There are times when a brutal truth falls out of your mouth before you can decide whether it's what you really want to say or not. In those times, the internet is always waiting, typing fingers ready, to give their opinions on the situation.
In a popular post on the AITA subreddit, a woman asked if she was wrong for telling her stepdaughter she doesn't love her as much as she loves her biological daughter. She wrote:
I (52f) have been married to my husband (54m) for the last 5 years, together for 6. I have a daughter (25f) with my late former husband and my current husband has a daughter (22f) from his previous marriage. My husband divorced his ex about 7 years because she was a "lazy manipulative b#$ch" (his words).
Unfortunately, my stepdaughter seems to have followed in her mother's footsteps. Ever since I came into the picture, she blamed me for ruining any chance of her dad and mom ever getting back together and behaved toxically. She regularly messed up all the rooms of the house. When I would tell her to clean it up, she gave me the cliched "you're not my mom" spiel.
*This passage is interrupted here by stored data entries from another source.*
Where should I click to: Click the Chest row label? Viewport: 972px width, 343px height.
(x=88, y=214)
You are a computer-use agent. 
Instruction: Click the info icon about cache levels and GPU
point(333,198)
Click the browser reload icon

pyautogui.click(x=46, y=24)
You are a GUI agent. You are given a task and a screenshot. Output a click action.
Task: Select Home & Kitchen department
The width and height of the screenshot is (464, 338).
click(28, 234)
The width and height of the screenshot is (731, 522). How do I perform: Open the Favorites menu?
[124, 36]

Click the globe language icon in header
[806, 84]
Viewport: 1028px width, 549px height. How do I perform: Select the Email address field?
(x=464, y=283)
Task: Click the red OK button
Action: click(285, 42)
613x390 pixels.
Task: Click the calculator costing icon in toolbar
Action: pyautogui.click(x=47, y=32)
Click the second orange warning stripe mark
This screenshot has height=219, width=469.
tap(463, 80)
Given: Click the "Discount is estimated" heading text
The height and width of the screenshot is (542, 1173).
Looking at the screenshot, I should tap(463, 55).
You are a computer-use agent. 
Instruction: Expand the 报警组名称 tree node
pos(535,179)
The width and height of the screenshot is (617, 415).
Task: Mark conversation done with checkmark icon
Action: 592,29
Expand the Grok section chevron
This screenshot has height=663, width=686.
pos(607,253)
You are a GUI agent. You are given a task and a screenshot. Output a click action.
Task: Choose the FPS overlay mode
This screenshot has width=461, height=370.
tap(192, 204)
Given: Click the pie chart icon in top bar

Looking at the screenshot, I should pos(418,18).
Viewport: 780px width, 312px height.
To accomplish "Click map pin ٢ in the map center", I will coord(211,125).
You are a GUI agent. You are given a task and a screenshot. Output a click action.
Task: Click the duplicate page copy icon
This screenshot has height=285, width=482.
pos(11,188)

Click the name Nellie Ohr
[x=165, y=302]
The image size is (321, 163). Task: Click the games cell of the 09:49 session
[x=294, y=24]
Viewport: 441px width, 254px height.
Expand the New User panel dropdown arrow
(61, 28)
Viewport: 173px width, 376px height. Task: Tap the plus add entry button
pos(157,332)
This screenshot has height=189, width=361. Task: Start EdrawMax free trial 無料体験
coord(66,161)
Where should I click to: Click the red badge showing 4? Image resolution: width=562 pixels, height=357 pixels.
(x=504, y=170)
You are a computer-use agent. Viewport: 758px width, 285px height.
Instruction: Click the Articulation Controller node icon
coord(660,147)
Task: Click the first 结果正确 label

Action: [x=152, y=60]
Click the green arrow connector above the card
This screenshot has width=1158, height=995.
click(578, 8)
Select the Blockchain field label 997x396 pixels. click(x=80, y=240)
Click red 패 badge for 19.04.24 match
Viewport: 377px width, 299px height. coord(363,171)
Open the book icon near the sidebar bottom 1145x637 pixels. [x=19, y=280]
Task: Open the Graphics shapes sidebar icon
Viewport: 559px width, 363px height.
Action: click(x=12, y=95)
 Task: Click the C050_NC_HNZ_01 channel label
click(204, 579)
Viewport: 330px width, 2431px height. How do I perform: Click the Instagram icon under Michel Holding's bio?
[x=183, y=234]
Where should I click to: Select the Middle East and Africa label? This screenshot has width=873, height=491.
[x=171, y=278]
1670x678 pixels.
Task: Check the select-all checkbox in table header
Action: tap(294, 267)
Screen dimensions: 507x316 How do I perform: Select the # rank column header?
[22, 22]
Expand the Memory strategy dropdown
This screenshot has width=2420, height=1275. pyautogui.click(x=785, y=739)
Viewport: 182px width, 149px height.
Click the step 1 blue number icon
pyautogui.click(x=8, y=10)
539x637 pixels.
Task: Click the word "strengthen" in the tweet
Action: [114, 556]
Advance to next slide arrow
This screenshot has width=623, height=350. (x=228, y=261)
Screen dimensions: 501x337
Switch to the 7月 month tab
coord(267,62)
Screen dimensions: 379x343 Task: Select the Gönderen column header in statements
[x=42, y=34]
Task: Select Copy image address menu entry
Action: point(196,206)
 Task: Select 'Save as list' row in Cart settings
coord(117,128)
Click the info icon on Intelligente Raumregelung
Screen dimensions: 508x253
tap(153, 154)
Whenever her dad declined to give her something, she would cry crocodile tears or throw a tantrum until he gave in. She would also tell lies about me. She was a nightmare. When she turned 19, my husband finally had enough and kicked her out. It's been 3 years since and her behavior seems to be improving a little bit but things are still tense between her and me.
Fortunately, I don't have to see her on a daily basis so I can live with it. Both my daughter and stepdaughter have children of their own. My daughter has a 2-year-old girl with her husband while my stepdaughter has a 1-year-old son with her boyfriend. My daughter wants to save up for a house with her husband so she asked me if I could babysit while she works. I was fine with that.
I have a part-time wfh job so I agreed to do it. My stepdaughter found out about this arrangement a few days ago called me to ask if I could do the same for her child. She couldn't ask her bio mom because she lives in another state. I just said no. It's not that I hate her kid. It's because one child is a handful already and I don't want to give up my job which I enjoy doing.
She kept probing but I still gave her the same response. She then tried to emotionally manipulate me by asking if I loved my bio daughter more than her. I flipped it on her and asked her if she loved her bio mom more than me, she said "yeah because she's my mom". So I told her that I likewise love my bio daughter more than her because she's my daughter.
When she heard that she lost her s#$t and started calling me a bunch of names. I just cut the call and blocked her number. My husband is on my side but says I shouldn't have indulged in her nonsense. I see where he's coming from but she's an adult and if she wants to play stupid games, then she deserves stupid prizes.
I don't owe her any favors after how she's behaved and treated me over the years but I'm wondering if I shouldn't have said what I said. AITA?
NTA, you took her game and flipped it around on her and boohoo she didn’t like it. Kudos to you for not saying anything worse because she definitely would’ve deserved it.
NTA but your husband is. He should have nipped that behavior in the bud while she was still a minor and should have told her it’s unacceptable to behave that way. Her behavior now into adulthood is the result of her parents failing her and giving into her selfish antics.
I VERY badly wanna hear the stepdaughter's side of this story. I have a feeling that it would be extremely divergent from the current tale before us.
ESH. I’m seeing a lot of N t a. Yes, your stepdaughter needs to grow up, and quite frankly probably go low or no contact with you and her father until she deals with her abandonment issues.
Your husband is an AH for not getting her therapy to help with those issues when they arose, putting his kid through what was clearly a messy divorce, and for calling the mother of his child a “lazy, manipulative b#$ch.”
But you lost me when you essentially called your stepdaughter, whom you’ve been a parental figure to since she was 16, a “lazy manipulative b#$ch.” Context is kind of irrelevant when you are telling one of your kids that you don’t love them as much as another. There are some things that just should never be said.
NTA. She's an adult, she can figure out her own s#$t. You don't owe her anything after how she treated you. Keep doing you and let her deal with the consequences of her actions.
This is a tough one, while a lot of people are leaning toward NTA, OP could've chosen her words wisely.